This is roughly where I’ve consistently measured on the political spectrum since I was a teenager. Probably the only thing keeping me from being all the way to the Left is that I support the death penalty. However, despite my core political views remaining consistent, I’ve felt increasingly politically homeless over the last few years, and my alienation from my purported side of the aisle grows more and more each day. Many other lefties I know feel the same way.

I voted Libertarian in the 2020 presidential election, though I’ve always voted for the Democratic candidate my entire voting life, no matter how milquetoast and same as the old boss. I know a number of other alienated lefties who went Republican for the first time in their lives as a protest vote and/or because at least Republicans aren’t trying to legally replace biological sex with the nebulous concept of gender.

It happened on Biden’s first day, just as he promised for months. He signed an executive order allowing the disastrous, toxic self-identification policy several other countries now have, and which was thankfully soundly defeated in the U.K. recently. Goodbye to women’s sports, scholarships, homeless shelters, rape crisis centres, political shortlists, locker rooms, single-sex swimming pools, everything our foremothers fought so hard to secure.

No, this is absolutely NOT what real feminists ever fought for! We never wanted things like co-ed sports and changing rooms. And for those who, like clockwork, ask, “Hurr, durr, where are all the feminists?,” we’ve been fighting against this and raising awareness of these issues for YEARS! Many of us have been doxxed, no-platformed, fired, stalked, kicked off social media, threatened, you name it.

I’ll be getting into this issue in much greater detail when I resume my Gender-Industrial Complex series! So much has happened on that front since I did that 12-part series in 2016.

Because of the U.S. duopoly, many Americans, through no fault of their own, aren’t aware of the full political spectrum and all the various iterations of left-wing and right-wing beliefs. E.g., Bernie Sanders is considered a centrist in Europe, since things like universal healthcare and a living wage are just matter-of-fact social welfare policies which are proven to dramatically improve quality of life.
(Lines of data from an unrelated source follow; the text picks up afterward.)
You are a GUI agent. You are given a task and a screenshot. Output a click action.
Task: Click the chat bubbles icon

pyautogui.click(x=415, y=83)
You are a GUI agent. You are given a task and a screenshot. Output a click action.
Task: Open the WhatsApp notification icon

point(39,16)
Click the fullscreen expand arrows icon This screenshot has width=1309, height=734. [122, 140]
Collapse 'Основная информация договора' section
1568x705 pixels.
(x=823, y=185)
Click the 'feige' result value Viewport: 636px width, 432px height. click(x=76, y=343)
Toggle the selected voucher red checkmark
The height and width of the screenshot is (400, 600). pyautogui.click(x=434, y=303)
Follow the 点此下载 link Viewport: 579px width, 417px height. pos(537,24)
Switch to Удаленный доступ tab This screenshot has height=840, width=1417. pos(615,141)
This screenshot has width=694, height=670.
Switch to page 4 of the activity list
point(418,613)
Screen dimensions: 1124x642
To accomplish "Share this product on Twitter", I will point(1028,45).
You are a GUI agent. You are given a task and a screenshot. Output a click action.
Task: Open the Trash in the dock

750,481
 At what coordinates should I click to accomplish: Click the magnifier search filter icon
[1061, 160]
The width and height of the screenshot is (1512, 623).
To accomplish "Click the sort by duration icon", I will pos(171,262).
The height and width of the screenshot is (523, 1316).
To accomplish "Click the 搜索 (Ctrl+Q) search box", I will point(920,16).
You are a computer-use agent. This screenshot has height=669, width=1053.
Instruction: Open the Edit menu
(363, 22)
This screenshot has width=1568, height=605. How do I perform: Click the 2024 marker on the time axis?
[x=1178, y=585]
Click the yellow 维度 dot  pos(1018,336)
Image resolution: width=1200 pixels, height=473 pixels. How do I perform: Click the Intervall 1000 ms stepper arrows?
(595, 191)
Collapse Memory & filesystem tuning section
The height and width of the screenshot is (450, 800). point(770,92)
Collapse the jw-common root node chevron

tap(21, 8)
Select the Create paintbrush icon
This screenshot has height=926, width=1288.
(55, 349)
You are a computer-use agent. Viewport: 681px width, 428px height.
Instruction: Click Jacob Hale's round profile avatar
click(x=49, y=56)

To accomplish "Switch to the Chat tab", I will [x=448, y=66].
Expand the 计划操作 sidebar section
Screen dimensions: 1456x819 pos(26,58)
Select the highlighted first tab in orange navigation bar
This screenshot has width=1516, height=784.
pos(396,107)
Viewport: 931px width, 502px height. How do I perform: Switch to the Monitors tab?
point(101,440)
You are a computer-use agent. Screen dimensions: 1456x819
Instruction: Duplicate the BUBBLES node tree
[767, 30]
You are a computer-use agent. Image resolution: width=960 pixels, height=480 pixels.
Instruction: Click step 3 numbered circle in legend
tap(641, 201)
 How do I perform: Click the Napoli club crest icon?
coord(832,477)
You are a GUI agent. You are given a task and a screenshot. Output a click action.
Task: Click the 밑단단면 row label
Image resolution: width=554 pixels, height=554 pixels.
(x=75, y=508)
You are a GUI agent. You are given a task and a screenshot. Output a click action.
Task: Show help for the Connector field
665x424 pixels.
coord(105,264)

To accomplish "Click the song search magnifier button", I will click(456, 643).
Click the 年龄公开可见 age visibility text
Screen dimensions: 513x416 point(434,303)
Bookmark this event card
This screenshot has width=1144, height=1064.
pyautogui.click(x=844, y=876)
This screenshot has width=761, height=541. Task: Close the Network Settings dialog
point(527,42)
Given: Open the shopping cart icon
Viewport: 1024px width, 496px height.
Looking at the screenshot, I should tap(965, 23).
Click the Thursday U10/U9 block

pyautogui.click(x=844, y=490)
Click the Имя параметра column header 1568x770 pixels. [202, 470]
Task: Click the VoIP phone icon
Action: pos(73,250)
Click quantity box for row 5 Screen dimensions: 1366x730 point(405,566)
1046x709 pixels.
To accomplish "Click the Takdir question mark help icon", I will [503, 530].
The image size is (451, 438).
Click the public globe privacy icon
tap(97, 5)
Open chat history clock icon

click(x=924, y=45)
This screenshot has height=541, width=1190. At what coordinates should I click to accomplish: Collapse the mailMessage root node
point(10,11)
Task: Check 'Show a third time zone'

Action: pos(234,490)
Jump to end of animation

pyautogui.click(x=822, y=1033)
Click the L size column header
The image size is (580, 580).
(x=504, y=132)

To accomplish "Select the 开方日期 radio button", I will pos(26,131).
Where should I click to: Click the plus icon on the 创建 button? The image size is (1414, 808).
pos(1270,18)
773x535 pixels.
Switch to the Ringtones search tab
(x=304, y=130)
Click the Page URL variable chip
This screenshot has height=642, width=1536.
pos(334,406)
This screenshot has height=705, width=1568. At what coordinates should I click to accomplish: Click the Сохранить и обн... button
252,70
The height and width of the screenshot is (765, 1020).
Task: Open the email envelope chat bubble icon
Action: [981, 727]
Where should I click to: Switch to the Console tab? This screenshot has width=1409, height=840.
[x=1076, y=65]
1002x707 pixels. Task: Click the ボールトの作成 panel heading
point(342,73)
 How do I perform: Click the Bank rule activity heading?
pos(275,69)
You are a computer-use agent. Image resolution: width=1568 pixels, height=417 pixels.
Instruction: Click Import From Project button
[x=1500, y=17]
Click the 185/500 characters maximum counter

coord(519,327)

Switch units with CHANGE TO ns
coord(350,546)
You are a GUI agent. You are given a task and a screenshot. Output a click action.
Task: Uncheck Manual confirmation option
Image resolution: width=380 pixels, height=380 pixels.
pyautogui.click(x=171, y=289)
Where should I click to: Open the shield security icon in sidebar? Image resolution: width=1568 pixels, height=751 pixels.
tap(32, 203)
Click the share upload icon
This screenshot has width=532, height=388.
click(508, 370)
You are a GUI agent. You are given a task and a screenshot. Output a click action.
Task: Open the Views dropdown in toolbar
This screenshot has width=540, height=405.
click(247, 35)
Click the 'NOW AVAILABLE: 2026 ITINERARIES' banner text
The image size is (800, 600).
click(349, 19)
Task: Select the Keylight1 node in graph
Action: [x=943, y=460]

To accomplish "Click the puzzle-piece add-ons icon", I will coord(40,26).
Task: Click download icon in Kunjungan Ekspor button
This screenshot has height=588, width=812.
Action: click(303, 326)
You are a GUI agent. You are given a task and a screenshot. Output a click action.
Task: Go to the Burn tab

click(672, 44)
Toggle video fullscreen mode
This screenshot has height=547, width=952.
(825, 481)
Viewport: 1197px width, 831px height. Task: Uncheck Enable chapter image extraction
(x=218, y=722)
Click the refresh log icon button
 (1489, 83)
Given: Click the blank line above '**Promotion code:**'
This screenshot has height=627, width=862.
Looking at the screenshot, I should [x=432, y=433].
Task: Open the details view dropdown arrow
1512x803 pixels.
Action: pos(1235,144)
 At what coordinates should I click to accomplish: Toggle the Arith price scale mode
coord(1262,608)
Some people are able to pull themselves up by their bootstraps and make a success of themselves without free or cheap college education and at least $15 an hour, but that’s unfortunately not possible for most people. How can you pull yourself up by your bootstraps when you haven’t any boots?

The loons in Antifa also are NOT even remotely representative of what real leftists are all about, just as people who bomb abortion clinics don’t represent most conservatives. People on both sides need to quit painting one another with such broad brushstrokes and assuming the loudest, most fringe elements speak for everyone.

I wish more liberals and conservatives both would engage in good-faith dialogue with one another, and actually LISTEN when someone explains why s/he came to have such political values, instead of just hearing and immediately reacting. It doesn’t mean you have to agree with their views or convert to their way of thinking, but at least make an attempt to understand that POV.

I’d be more than happy to explain how growing up poor and working-class led me to my views. Were my life circumstances different, I may very well have ended up conservative, centrist, or only moderately left-wing.

I agree with the theory that there’s been a soft coup in the Democratic and Labour Parties over the last few years, and an overall sea change over the last few decades. The party brass now speaks with such disdain about the proletariat, who traditionally formed their core demographic. These blue-haired fools need to get out of their cushy little bourgeois suburbs and ivory towers and see how we truly live.

I dare them to go to a mill town and announce their pronouns, demand people check their privilege, say they’re lithromantic greysexual moongender, call everyone bigots for understanding biological sex is grounded in material reality, and defend prostitution as an exciting career choice no different than any other job.

This is no longer the party of FDR, Harry Truman, and JFK. It’s been hijacked by clowns who don’t live in the real world. Until they kick out the loud woke contingent, I’ll remain politically homeless.